Wednesday, April 24, 2013

Inferno by Adam Boenig



The fire was the only light for miles. it consumed everything; the walls, the door, the roof, even the darkness, lighting the surrounding forest with orange and red. It was a good thing that the earth was moist and the plants healthy and green, or there would surely have been a wildfire.

Not that it mattered.

She stood alone and barefoot in the yard, feeling the heat of the inferno. She didn't care; she stood numbly, watching. She had considered staying in the house as it burned, a kind of _punishment_ for her sins; still, the rationale part of her mind (what little of it was left) told her she had commited no wrong.

She thought back as she watched. She was happy here, once; the had thought it was an ideal home. It was solitary and quiet, surrounded by the smell of pine and oak, chilled with the sharp air of the high mountains; for a time, it had been perfect.

Image by RhowVhinz Santos
Then _they_ came.
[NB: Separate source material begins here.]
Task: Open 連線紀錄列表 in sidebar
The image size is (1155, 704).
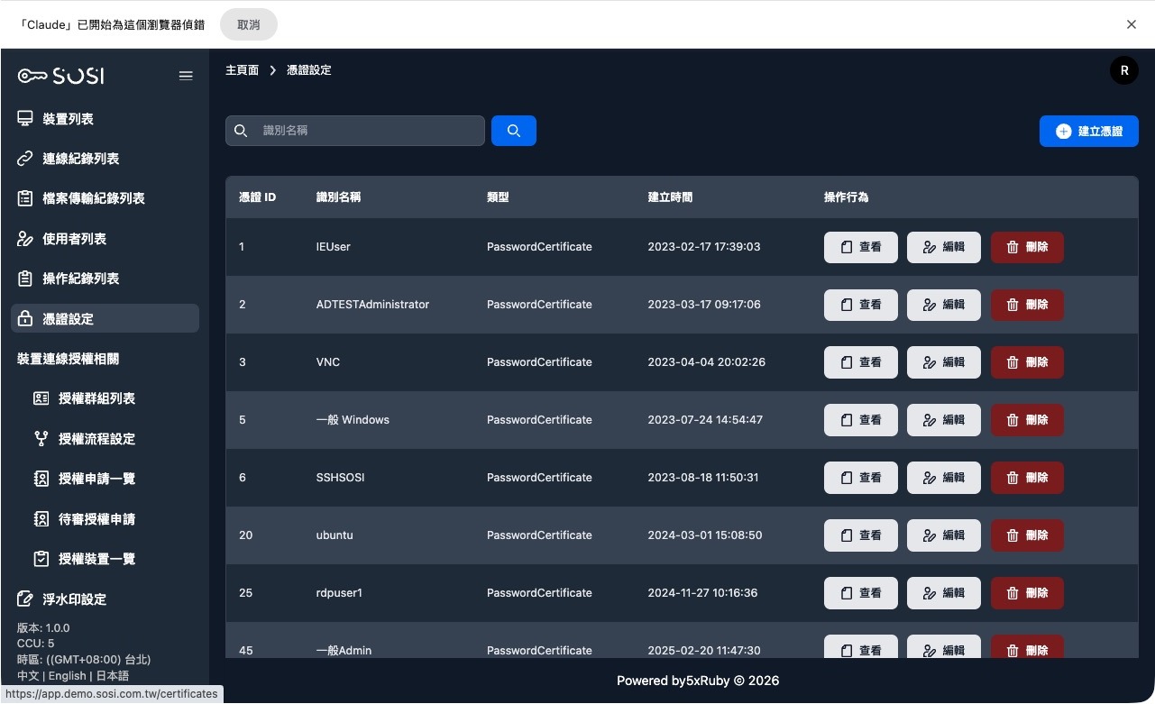Action: (x=80, y=159)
She did not know what they were, really; they were nothing more than whispers on the wind, nothing that could be seen and barely heard. She hadn't believed they even existed, that her eyes were playing tricks on her when she saw something in the glimmer of the knife, the reflection of the light, the faint stirring of the dust motes.
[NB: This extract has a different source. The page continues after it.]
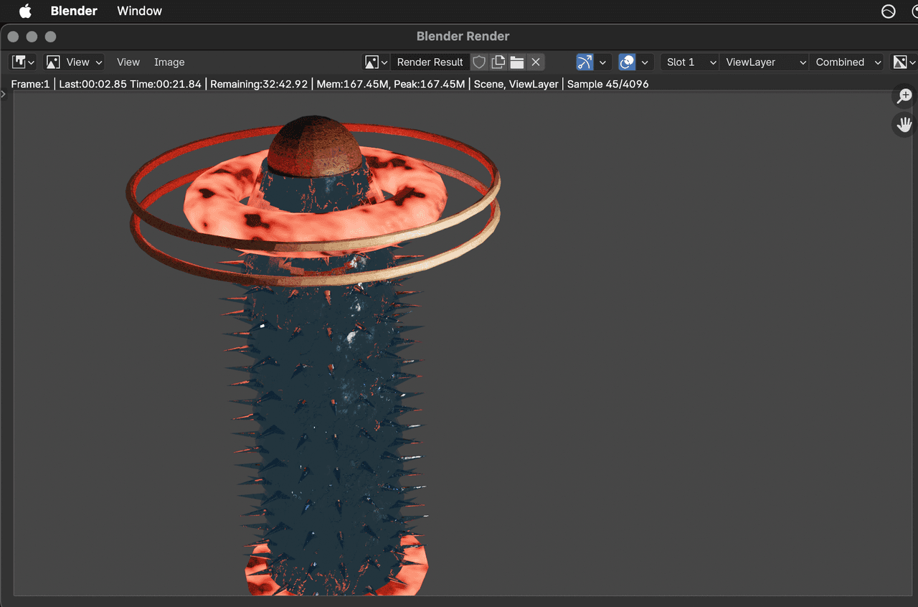Open the macOS Window menu

click(x=139, y=11)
Over the next few weeks, she had become convinced there was something wrong. One night, when she moon was new and the sky outside was lit only by the stars, her son began acting strange. He began complaining of headaches and confined himself to his room. She hadn't been too worried then, he was a teenager, he could take care of himself; but now, if she only had recognized the signs...
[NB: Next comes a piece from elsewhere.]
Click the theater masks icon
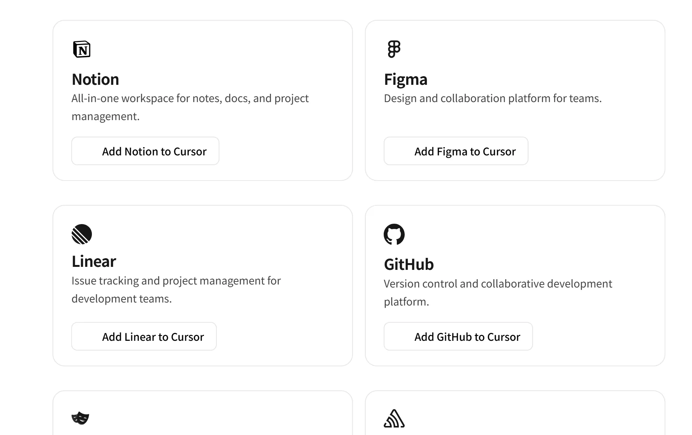[x=80, y=418]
He had killed himself later that night.

Slowly, one by one, they had started fighting among themselves or pacing. Her husband, her twin daughters, all had one by one become so enraged with the others, with themselves. They had faught and died, one after the other.

She could still remember the look of rage on her husband face as she slit his throat and the joy she had felt as his blood soaked her shirt. She could still remember pouring the gasoline inside the house, lighting it with a match leftover from her smoking days.

And now here she was; lost, alone, looking into the inferno that had once been her happy home. She would not remember those moments; if she did, it would only make it worse.

She didn't notice when the sirens pulled up. She didn't notice the cuffs or the shocked exclamations. She didn't really care as what was left of her mind was consumed even as the fire consumed the building and the darkness.

As she slipped into madness, she smiled.